In the event of financial, systemic and or monetary contagion, prudent gold owners do not wish to be left facing lengthy and costly legal battles to secure their gold. There is also the concern that in the event of a monetary or systemic crisis, embattled governments might opt to expropriate large gold holdings.

5 thoughts on “Hedge Funds Move From GLD To Other ETFs and Safety Of Allocated Gold?

  1. Nat

    In the event of financial, systemic and or monetary contagion, prudent gold owners do not wish to be left facing lengthy and costly legal battles to secure their gold.

    Then they are neither prudent nor gold owners!

    I realise that these ETFs allow people to profit from gold value rises at a distance without pushing up the price up through their own buying but they surely realise that the gold isn’t there when push comes to shove and they could be left high and dry?
    Is it just financial market fundamentalism, being entirely bought into the paper system or are they hoping they’ll be tipped off before any trouble? I guess the former but with the insurance of the latter.

  2. BankingThiefs

    NAT, traders don’t like holding illiquid assets with huge 10-20% dealer spreads. That’s what taking possession and trading with a coin dealer is.

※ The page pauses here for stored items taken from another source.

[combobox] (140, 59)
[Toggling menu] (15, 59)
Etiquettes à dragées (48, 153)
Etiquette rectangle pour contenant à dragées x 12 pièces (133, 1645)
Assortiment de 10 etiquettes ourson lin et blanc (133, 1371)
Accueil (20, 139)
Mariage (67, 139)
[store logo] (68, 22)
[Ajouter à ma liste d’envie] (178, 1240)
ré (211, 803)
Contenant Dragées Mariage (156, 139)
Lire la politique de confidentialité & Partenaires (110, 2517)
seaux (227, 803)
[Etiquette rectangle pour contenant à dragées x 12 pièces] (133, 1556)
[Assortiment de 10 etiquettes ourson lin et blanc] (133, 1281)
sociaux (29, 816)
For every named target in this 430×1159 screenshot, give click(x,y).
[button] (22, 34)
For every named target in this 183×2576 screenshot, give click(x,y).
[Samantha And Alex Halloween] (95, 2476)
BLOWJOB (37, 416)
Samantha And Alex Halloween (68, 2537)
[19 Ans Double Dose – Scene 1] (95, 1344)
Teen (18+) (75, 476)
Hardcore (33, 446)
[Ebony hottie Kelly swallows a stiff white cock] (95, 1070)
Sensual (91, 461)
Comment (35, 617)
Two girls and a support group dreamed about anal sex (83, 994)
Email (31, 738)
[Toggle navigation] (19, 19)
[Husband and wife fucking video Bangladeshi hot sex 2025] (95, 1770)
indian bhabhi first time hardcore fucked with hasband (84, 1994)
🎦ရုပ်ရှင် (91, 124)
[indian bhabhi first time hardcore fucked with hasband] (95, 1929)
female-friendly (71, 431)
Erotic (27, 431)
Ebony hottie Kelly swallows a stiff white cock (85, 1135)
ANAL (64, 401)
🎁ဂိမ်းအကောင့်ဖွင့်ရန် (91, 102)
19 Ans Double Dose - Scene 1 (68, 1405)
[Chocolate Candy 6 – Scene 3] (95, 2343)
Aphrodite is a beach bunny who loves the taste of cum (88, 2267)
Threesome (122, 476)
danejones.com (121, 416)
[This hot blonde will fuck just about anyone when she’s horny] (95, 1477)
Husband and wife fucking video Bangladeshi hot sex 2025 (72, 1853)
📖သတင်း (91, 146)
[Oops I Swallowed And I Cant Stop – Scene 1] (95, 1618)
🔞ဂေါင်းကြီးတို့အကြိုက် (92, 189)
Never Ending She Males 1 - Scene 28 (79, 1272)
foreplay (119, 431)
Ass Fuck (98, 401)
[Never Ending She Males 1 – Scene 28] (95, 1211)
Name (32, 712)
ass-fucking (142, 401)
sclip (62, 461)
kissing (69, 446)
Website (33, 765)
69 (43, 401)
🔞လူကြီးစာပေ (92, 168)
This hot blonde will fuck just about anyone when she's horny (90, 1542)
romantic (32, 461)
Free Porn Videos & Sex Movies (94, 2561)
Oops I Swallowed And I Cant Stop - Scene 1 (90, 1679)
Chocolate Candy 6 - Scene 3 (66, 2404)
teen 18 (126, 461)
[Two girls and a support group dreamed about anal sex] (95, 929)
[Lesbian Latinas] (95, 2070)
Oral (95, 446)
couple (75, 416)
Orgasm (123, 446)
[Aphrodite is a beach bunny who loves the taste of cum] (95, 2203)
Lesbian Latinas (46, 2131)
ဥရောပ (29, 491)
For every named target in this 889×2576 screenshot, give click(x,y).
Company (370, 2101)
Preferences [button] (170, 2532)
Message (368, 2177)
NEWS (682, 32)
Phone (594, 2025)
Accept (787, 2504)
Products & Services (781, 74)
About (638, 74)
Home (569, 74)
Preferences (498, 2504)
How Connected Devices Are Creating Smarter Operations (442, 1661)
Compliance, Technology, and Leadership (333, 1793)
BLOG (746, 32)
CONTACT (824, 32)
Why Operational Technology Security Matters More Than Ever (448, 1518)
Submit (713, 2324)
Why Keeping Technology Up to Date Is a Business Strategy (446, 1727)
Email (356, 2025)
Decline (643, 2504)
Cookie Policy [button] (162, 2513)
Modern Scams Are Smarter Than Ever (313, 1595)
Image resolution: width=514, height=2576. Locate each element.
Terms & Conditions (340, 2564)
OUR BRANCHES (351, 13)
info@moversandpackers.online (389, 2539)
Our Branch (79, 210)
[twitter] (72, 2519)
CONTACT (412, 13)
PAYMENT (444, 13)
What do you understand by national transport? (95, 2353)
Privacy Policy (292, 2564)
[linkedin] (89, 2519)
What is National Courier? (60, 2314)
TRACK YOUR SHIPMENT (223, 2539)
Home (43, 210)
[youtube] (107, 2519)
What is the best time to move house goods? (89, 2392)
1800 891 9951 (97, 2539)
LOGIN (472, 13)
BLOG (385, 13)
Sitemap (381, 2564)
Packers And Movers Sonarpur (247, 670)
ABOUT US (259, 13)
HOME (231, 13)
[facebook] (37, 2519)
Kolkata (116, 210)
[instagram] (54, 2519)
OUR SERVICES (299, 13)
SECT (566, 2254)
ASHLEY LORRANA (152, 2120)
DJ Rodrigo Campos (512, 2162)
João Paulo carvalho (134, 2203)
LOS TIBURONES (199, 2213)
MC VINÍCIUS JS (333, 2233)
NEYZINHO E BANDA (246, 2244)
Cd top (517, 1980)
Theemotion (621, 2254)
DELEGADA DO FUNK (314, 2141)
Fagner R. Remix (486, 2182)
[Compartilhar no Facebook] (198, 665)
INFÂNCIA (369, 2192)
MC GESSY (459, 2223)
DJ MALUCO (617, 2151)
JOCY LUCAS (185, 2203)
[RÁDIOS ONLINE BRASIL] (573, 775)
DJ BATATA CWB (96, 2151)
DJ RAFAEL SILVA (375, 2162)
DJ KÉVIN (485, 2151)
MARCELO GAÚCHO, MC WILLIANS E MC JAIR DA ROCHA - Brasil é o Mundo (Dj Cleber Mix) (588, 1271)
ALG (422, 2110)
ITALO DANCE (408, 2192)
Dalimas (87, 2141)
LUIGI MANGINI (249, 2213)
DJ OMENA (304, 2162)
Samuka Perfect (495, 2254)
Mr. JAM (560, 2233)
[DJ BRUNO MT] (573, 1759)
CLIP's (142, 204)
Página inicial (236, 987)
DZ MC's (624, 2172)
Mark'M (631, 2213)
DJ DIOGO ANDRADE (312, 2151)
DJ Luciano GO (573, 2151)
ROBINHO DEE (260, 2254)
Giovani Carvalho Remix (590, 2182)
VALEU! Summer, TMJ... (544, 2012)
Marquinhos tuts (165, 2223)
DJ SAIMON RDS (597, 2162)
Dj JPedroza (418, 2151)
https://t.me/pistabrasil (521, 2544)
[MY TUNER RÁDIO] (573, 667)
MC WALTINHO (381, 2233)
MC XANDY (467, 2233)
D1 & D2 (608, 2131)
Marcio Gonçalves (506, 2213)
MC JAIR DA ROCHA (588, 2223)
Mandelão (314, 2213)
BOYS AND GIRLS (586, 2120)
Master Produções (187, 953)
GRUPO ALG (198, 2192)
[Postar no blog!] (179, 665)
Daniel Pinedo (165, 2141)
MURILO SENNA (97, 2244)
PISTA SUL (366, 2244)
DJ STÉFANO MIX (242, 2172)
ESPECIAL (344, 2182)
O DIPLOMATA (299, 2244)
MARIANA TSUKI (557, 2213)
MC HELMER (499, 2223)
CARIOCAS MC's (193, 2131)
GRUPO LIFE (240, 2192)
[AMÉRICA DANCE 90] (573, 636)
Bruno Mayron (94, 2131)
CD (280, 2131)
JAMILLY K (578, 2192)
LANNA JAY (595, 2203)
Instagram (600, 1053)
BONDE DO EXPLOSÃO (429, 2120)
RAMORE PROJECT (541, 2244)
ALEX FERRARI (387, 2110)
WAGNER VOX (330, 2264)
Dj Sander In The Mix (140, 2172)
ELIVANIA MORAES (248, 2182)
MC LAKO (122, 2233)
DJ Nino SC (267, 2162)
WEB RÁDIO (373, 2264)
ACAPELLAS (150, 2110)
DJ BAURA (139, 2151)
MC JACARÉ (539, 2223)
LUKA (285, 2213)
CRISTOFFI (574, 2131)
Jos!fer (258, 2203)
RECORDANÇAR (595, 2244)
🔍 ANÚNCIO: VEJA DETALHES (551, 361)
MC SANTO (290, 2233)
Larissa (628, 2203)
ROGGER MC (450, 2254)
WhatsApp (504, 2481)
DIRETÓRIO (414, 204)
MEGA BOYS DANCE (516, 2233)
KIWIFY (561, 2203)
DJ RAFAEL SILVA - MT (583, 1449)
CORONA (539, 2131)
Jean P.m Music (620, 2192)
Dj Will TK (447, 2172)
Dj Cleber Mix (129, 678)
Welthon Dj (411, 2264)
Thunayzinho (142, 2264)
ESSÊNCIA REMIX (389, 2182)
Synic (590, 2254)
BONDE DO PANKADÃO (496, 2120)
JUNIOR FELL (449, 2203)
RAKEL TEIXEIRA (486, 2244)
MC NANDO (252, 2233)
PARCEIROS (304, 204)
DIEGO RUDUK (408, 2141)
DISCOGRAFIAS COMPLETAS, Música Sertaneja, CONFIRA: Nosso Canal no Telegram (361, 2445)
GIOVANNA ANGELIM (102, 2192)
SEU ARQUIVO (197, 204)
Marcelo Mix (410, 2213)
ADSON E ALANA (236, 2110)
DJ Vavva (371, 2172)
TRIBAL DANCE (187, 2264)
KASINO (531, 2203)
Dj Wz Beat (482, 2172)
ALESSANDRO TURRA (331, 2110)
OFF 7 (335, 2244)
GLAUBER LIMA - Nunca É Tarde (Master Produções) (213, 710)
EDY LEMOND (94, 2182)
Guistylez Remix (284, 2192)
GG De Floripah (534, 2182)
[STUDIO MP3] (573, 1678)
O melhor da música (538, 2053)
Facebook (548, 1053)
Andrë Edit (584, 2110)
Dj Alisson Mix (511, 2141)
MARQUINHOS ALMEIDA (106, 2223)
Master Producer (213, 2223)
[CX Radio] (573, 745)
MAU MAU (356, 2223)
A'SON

    With an ETF you can be in and out of your trade for less than 1% and do the deal instantly with no transport and insurance costs.

  3. jane

    I planned on spending all my money before the derivatives pop, and it will. The only ones with money left will be people holding physical and everyone else will be left holding a empty bag, including me. The world is already mad at bankers, and the governments that goes along with them. What do you think the rest of us will do then when this happens? World economy will totally collaspe. Final outcome will be end of money. WE WILL NEVER BRING BACK MONEY!

  4. BankingThiefs

    Jane, the US dollar already collapsed in 1971 when the US ran out of gold Nixon closed the gold window and ended the Bretton Woods gold backed dollar.

    The world didn’t come to an end, they had a bank holiday, called in the old dollars, and swapped them for new debt backed dollars.

    Interest rates rose and peaked at 19% in 1980, lots of people lost their homes, but the mortgage reset left us with affordable homes and a 20 year boom afterwards.